Equal Marriage

Over the last few days there has been a fair amount of heat and light coming out of the Tory party, generated by the discussion about equal marriage (or, as the tabloids like to describe it, “gay marriage”).

We’ve know for ages that David Cameron is in favour of it and that a lot of the Tory heartland isn’t. But at the end of last week Cameron said that he supported same-sex wedding ceremonies taking place in churches if (and that “if” is important here) the church is happy for them to take place. This hasn’t played well in the shires and various Tories have said a number of increasingly stupid things about it (for a particularly ridiculous example see Tim Fenton’s excellent piece on Nadine Dorries’ confusion over religious freedom and the ECHR).

The problem seems to be that all of the naysayers are illiterate. I said that the word “if” was important in what Cameron was proposes. To many of his critics it seems to be invisible. Where you and I are reading “churches may decide to hold same-sex wedding ceremonies if they want to”, Cameron’s critics are reading “churches will be forced against their will to hold same-sex wedding ceremonies”. They seem to be reading the story through some kind of middle-England auto-bigotry filter.

Some people on my side of the debate (in case that’s not clear, it’s the pro-equal-marriage side) have gone the other way – saying that churches should be forced to hold these ceremonies. I don’t want that at all. Here’s what I want.

I want churches to be stopped from marrying people.

Ok, that’s a deliberately attention-grabbing way of putting it. I should explain in more detail.

As I see it, there are two parts of a marriage. There’s the legal joining together of two people.
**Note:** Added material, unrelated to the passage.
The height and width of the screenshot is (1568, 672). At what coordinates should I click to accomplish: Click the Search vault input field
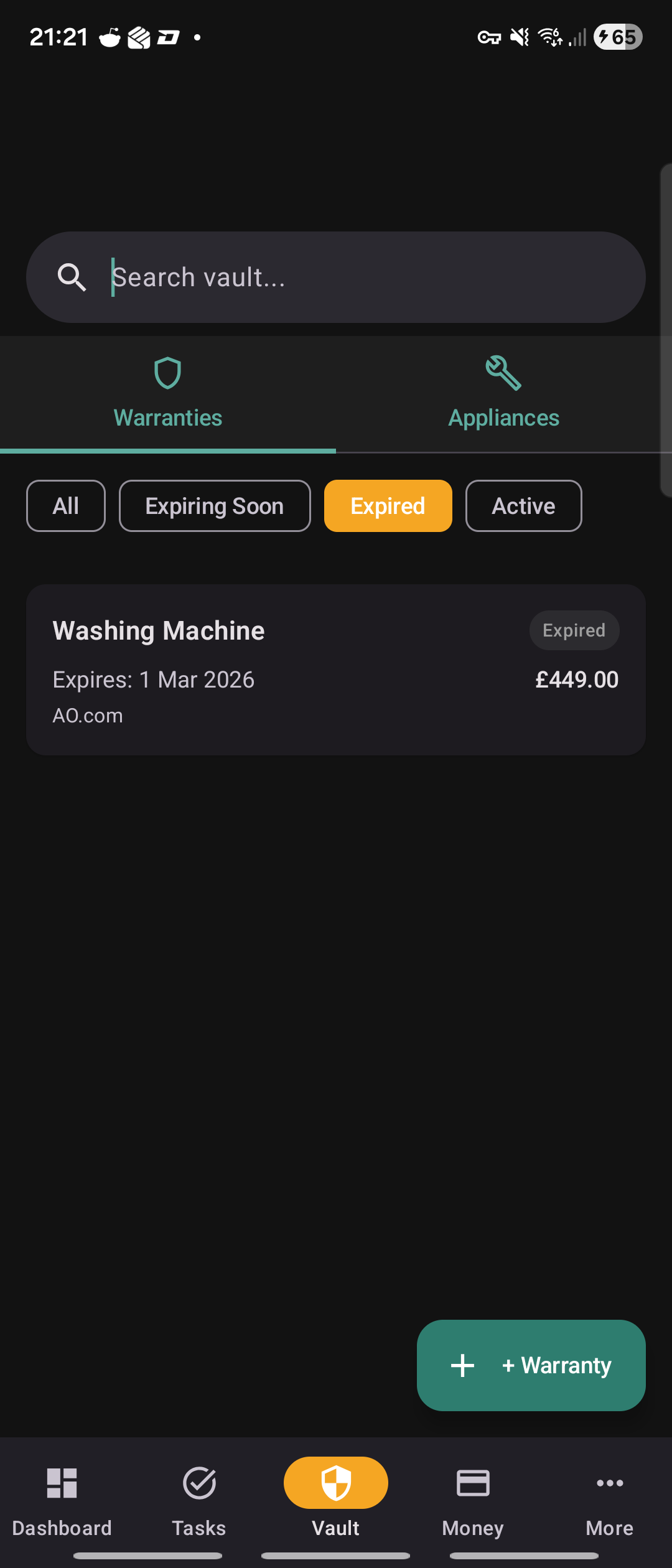pyautogui.click(x=336, y=276)
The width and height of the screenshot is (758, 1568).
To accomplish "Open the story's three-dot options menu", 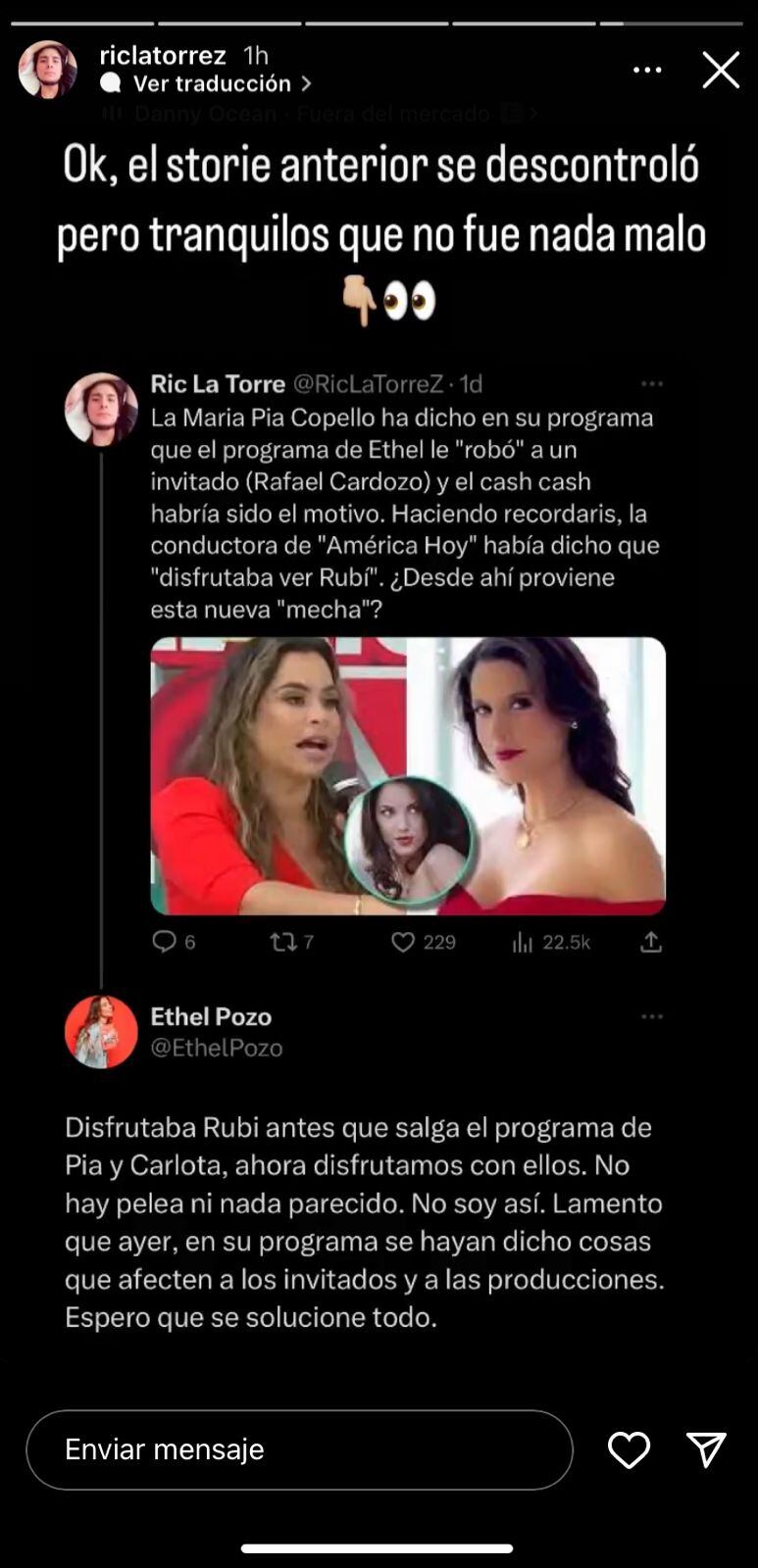I will pyautogui.click(x=647, y=70).
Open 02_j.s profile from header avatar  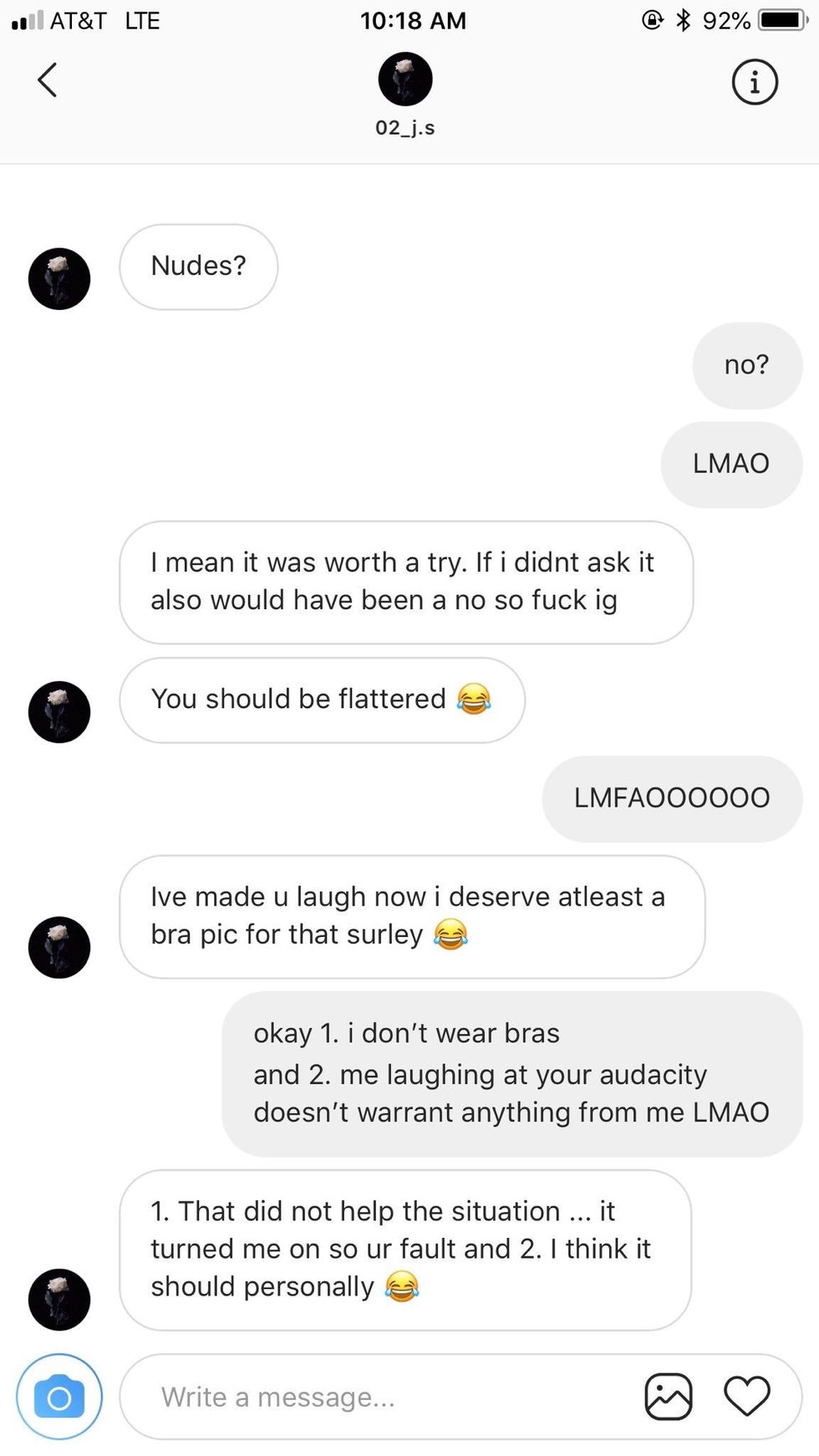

And then, for some people, there’s a religious ceremony. What if those two parts were completely separated? What if churches lost the right to perform the legal part of the marriage ceremony?

This isn’t so strange. People do it all the time. If non-Christians want to get married, they have to do it in two stages. They go to the registry office to do the legal stuff and then they go to a mosque, temple or whatever to have a ceremony. What if all weddings worked like that?

So here’s what I propose:

  • In order to be legally married, you need to go through some process at a local registry office. This would be a purely legal thing. Bride and groom (or whichever permutation is appropriate) and a couple of witnesses. After this you would be legally married.
  • You then have the option to have some other kind of ceremony of any type you want. Many people would choose a church. Others would go to a mosque or a temple or whatever. You’d also have the option to do nothing else.

The advantage, as far as I see it, is that as the second part (the religious ceremony) now has no legal standing whatsoever, then the government would have no say at all about how it is run and whether or not churches or mosques or temples can run same-sex ceremonies. That decision would be unambiguously in the hands of the people running the organisation in question (but good luck getting a mosque to run a same-sex wedding!)

Of course, this is one of the areas where the religious playing field is uneven. Non-Christians are used to the set-up I describe above. The only reason that Christian churches get a special dispensation to carry out the legal part of a wedding is because they are the established church and therefore sometimes get to dabble in things that should completely off-limits to them.

All of which means that implementing my suggestion would be another step on the way to (or, at least, another very good argument for) disestablishment of the Church.

All in all, I can’t see the flaw in my suggestion. Can you?


    1. So I read your posts on marriage…& boy are you easily cowed..

      As you noted & tried vainly to dismiss…marriage as traditionally defined is a fundemental human right.. It is also a fundemental consitutional right.

      The totalitarian impulse is rooted in the belief that mankind can be remade…at the point of a gun if neccessary, because he is ultimently nothing more than a social construct… with no inaliable rights of his own.

      As old as Pericles, marriage and the family have been considered bulkwarks against state tyranny.

      Any authentic liberal social order supports and upholds the right to marriage and family.

      This transparent attempt to redifine a basic human right is by its very definition a totalitarian agenda.

      Limits to state power is the very point of fundemental human rights.

      Those who are intellectually capable of twisting a concept so self evident and rooted in historical and biological realities; simply reveal themselves to be tools of a totalitarian regime that philisophically incapable of respecting human dignity.

  1. Jews, Muslims, Hindus and Sikhs can get married in their own religious premises. And Christians of many varieties can get married in their churches too. The drift of the law since the abolition of discrimination against Catholics and non-conformists, and the changes in the 1995 act, has been to allow people of all religions and none to get married wherever they prefer, as long as the ceremony conforms to certain basic rules.

    Rather than make everyone have two ceremonies, I would rather see us continue down the current path to allow everyone to have an integrated celebration.

    It also has relatively little to do with the Church of England being the established church. If the Anglicans were disestablished they could still hold integrated ceremonies just as Catholics, for example, do today.